Первое, как мы говорили, не замыкается в своих календарных пределах и метафорически распространяется на всю венецианскую жизнь в ее синхроническом представлении. Именно это имел в виду Б. Пастернак, говоря в «Охранной грамоте» об особых рождественских знаках, с которыми для него связано представление о Венеции вообще. Уже, но все-таки в границах достаточно протяженного рождественского времени, рисует венецианскую жизнь И. Бродский.
Встреча в едином эмпирическом и мифологическом времени Рождества и карнавала делает возможным образное совмещение этих двух праздничных пространств, по каковой причине рождественская Венеция отмечена у И. Бродского многочисленными знаками карнавала, которые, в свою очередь, сополагаются с классическими театральными образами комедии масок:
Где они все теперь — эти маски, полишинели, перевертни, плащи?Соединение образов карнавала и театра очень характерно для венецианского текста. Карнавальные маски, родившись на улице, легко шагнули в Венеции на сцену и со сцены снова пришли на улицу. Комедия масок К. Гольдони и особенно К. Гоцци есть несомненное дитя карнавала, который, по наблюдениям авторов венецианы, имеет в водном городе особые черты. Как метафора Венеции-Дома с почти неприметной легкостью преобразуется в венецианском тексте в метафору Дома-Венеции, карнавал и театр легко перетекают через собственные границы и сливаются в пространстве площадей и улиц города. «Если мы вновь населим эту площадь [Пьяццу. — Н. М.] толпой домино и масок, — писала Вернон Ли, — толпой нобилей в красных tabarro, греков и далматинцев в их падающих складками плащах и алых колпаках, скрипачей и певцов в кафе, актеров в масках, окружающих лотки разносчиков, продающих какой-нибудь alexipharmacon, уличных рассказчиков и импровизаторов под полуосвещенными арками дворца, — если мы сделает все это, мы очутимся среди декораций комедии Карло Гоцци» [171] .
171
Ли, Вернон. Италия. М., 1914. С. 178.

- **ОПИСАНИЕ ЗАДАНИЯ**: Можете слово в слово повторить весь приведенный выше отрывок о рождественской и карнавальной Венеции?

- **ИСХОДНЫЕ ДАННЫЕ**:
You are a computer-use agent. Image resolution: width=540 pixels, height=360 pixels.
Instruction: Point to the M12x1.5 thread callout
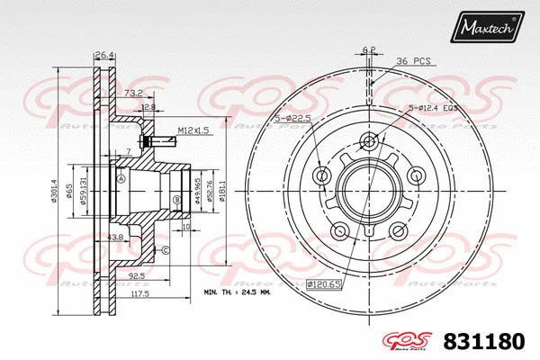[x=193, y=131]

- **РЕШЕНИЕ**:
Первое, как мы говорили, не замыкается в своих календарных пределах и метафорически распространяется на всю венецианскую жизнь в ее синхроническом представлении. Именно это имел в виду Б. Пастернак, говоря в «Охранной грамоте» об особых рождественских знаках, с которыми для него связано представление о Венеции вообще. Уже, но все-таки в границах достаточно протяженного рождественского времени, рисует венецианскую жизнь И. Бродский.
Встреча в едином эмпирическом и мифологическом времени Рождества и карнавала делает возможным образное совмещение этих двух праздничных пространств, по каковой причине рождественская Венеция отмечена у И. Бродского многочисленными знаками карнавала, которые, в свою очередь, сополагаются с классическими театральными образами комедии масок:
Где они все теперь — эти маски, полишинели, перевертни, плащи?Соединение образов карнавала и театра очень характерно для венецианского текста. Карнавальные маски, родившись на улице, легко шагнули в Венеции на сцену и со сцены снова пришли на улицу. Комедия масок К. Гольдони и особенно К. Гоцци есть несомненное дитя карнавала, который, по наблюдениям авторов венецианы, имеет в водном городе особые черты. Как метафора Венеции-Дома с почти неприметной легкостью преобразуется в венецианском тексте в метафору Дома-Венеции, карнавал и театр легко перетекают через собственные границы и сливаются в пространстве площадей и улиц города. «Если мы вновь населим эту площадь [Пьяццу. — Н. М.] толпой домино и масок, — писала Вернон Ли, — толпой нобилей в красных tabarro, греков и далматинцев в их падающих складками плащах и алых колпаках, скрипачей и певцов в кафе, актеров в масках, окружающих лотки разносчиков, продающих какой-нибудь alexipharmacon, уличных рассказчиков и импровизаторов под полуосвещенными арками дворца, — если мы сделает все это, мы очутимся среди декораций комедии Карло Гоцци» [171] .
171
Ли, Вернон. Италия. М., 1914. С. 178.